The second Adelaide hearing for the Royal Commission into Aged Care Quality and Safety has kicked off today, with a focus on aged care in the home.
One of the purposes into the week-long public hearing is to inquire into the perspective and experience of people seeking or receiving aged care services in their home, or their family members.
The regulatory framework as it applies to aged care in the home will also be looked at, the royal commission outlined.
Other areas of consideration for the hearing include: quality and safety in aged care in the home, accessibility to aged care in the home, the interface between aged care in the home and other care, sustainability and the future of aged care in the home, and any other key issues affecting the functioning of Australia’s aged care system.
In his opening statements, senior counsel assisting Dr Timothy McEvoy QC said the home care-focused hearing “will not be the only hearing dealing with care and supports in the home”.
Later hearings will deal with the individualised needs of specific groups, funding, and innovation in home care, according to the Queen’s counsel.
He re-iterated a need to “examine and understand how aged care services are currently being provided and delivered in the home” for future home-based aged care provision.
Noting the week-long hearing as having “a full program”, Dr McEvoy foreshadowed that it may be necessary for the royal commission to indulge in extended sitting hours over the period.
He explained that evidence will be tendered in consideration of the quality of care, and lesser quality of care.
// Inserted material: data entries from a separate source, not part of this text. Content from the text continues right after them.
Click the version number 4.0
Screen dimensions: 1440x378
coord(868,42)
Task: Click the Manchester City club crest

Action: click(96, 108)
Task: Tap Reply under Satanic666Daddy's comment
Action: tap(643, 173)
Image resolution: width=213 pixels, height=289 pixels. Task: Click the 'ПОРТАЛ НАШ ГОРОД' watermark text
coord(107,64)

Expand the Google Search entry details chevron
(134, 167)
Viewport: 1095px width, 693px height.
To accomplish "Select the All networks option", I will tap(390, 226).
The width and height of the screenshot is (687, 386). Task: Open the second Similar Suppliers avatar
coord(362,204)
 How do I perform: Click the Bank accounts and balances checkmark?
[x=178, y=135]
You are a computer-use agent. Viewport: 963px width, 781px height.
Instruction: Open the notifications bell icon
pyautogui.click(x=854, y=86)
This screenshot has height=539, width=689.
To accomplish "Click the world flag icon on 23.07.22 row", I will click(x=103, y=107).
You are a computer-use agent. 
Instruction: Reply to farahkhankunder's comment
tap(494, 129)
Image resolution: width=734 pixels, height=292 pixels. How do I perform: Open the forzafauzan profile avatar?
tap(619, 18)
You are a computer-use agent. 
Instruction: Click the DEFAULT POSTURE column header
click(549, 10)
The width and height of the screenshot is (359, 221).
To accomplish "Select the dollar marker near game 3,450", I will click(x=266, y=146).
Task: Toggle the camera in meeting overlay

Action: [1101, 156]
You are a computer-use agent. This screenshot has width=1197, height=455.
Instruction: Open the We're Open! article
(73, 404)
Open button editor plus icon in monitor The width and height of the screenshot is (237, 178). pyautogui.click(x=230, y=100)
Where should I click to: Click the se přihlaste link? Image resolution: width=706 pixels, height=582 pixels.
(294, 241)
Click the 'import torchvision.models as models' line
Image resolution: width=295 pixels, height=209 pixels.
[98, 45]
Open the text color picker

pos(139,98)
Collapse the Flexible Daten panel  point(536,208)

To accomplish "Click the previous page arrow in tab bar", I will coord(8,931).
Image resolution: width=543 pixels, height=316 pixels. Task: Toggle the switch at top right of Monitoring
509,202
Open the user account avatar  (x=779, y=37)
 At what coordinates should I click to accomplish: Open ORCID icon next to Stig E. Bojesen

Issues to be canvassed include accessibility, quality and safety, challenges in service provision, as well as dignity and respect, he considered.
Four witnesses are expected to be heard from on the hearing’s first day, with two having been listed as having “direct experience” while a third is Paul Sadler, the chief executive officer of Presbyterian Aged Care NSW and ACT.
Presbyterian Aged Care NSW and ACT purports that “caring for you is at the heart of everything we do”, and provides services “for people in their home with all kinds of needs, from all walks of life”, according to its website.
The royal commission said it has “approached the bodies and individuals from whom it seeks evidence for this public hearing”.
Dr McEvoy said witnesses in the current hearing will include those seeking or receiving aged care, people who work as personal care workers, a home care provider, and witnesses who will provide insight into care from cultural and linguistically diverse backgrounds.
Dr McEvoy provided an update into the standing of public submissions, noting the royal commission had received 1704 public submissions, with others still being invited to come forward.
He noted that voluntary submissions had been received from 99 of the top 100 aged care providers in Australia, with the royal commission liaising with the sole non-submitter.
This week’s hearing comes after last month’s first hearing in Adelaide, which held the special purpose of providing background information for what is to come, and to identify in advance the issues that will require the royal commission’s attention “as widely and as generally as possible”, according the counsel assisting, Mr Peter Gray QC.
Since the last hearing, Dr McEvoy noted that public forums have been enormously helpful for the royal commission, “even when the topics are so confronting and deeply personal”.
He highlighted a number of site visits conducted across NSW and Victoria over the last month, with commissioners meeting directly with workers, families, and those in receipt of care.
Lawyers Weekly previously reported on the opening of the royal commission and the need for transparency from industry leaders, as well as the first round of hearings where it was noted that “the dominant narrative in current Australian culture seems to be that older Australians are a burden”.